My work brings together the shapes and colours of the landscapes of the 20th and 21st centuries with pieces of earlier industrial times included into the mix.
I depict the colours, textures and various surfaces of the materials used in the construction and manufacturing structures. Using their shapes and lines in geometric compositions and designing new arrangements. These industrial edifices which are mostly hidden from sight are exposed to create contemporary landscapes.
Taking inspiration from the maze of conduits and pipes and the seemingly obscure structures of heavy industry I reflect on their life. Their stories and histories, analysis their relationship between the different layers, I reconfigure these fragments into new narratives.
The final piece encapsulates the underlying beauty and poetic nature of the original structures.
Scott McCracken
My work is concerned with the role of painting in a contemporary context, examining the way painting is approached and the process of image making through the exploration of painting. This research manifests in various strategies, such as an interrogation of the formalist qualities of painting, the nature of pictorial representation, and an interest in the materiality of the medium.

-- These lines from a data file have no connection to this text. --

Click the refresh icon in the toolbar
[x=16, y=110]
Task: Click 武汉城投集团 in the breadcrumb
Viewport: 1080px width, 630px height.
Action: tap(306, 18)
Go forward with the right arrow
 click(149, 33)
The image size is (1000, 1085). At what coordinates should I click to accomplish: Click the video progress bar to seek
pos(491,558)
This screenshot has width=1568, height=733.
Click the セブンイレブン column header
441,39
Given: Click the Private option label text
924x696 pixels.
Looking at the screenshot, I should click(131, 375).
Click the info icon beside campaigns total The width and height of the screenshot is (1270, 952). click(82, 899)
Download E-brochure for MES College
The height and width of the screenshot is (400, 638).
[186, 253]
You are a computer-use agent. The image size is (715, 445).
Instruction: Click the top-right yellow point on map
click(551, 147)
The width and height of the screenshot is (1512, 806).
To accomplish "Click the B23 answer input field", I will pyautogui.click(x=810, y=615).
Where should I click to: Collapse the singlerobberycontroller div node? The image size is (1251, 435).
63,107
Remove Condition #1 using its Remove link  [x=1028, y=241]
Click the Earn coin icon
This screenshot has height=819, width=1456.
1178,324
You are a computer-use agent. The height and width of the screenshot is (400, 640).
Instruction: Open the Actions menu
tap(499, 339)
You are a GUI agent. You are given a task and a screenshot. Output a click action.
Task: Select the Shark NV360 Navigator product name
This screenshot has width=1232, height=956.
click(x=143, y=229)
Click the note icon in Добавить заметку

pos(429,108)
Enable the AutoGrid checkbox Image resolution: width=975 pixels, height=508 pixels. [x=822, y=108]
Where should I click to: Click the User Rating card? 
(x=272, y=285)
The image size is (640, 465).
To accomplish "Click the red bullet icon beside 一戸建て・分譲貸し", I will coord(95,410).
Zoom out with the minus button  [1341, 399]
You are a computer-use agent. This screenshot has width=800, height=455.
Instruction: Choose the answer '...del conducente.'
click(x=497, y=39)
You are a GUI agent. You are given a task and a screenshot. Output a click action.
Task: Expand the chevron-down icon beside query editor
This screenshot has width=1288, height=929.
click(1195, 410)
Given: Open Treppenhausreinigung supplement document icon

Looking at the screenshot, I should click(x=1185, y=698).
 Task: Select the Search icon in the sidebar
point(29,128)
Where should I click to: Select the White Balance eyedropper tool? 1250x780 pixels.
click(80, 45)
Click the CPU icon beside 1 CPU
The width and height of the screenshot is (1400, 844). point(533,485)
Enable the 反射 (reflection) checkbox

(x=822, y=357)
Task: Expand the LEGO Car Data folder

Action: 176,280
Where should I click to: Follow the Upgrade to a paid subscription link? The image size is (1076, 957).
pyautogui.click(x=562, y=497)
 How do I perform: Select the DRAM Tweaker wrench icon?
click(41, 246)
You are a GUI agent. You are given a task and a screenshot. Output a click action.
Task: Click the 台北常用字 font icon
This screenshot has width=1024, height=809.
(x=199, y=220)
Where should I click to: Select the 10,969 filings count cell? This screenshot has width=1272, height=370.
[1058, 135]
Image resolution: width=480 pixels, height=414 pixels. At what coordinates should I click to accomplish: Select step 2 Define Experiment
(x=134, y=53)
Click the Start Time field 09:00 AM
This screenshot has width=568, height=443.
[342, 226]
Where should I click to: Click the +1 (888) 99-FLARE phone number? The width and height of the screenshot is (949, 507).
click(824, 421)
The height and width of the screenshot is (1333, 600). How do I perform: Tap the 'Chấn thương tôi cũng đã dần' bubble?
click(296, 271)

In my paintings, I assume the role of the unreliable narrator, presenting the viewer with a continually shifting pictorial language as a way of purposefully misleading their perception. The work aims to create tension within the picture plane, opposing ideas such as reality versus fiction, the interior world versus the exterior world, and the abstract versus the figurative.
Andrew Smith
Andrew Smith's recent work has been a continuing evolution of previous years' paintings looking at the city in the context of civil liberties and notions of how society is sculpted. Andrew's paintings are representations both realistic and abstracted of the city from the distorted perspectives. I am interested in the strata of society, how this is manifested, be it visually or in a more subtle manner and questioning it through a visual means. The human environment, that is to say one that humans have specifically and systematically sculpted, has been a particularly strong theme that permeates through my work. What interests me about these environments is both their psychological effect and the social/ideological issues that they establish as well as the layers of history they reflect.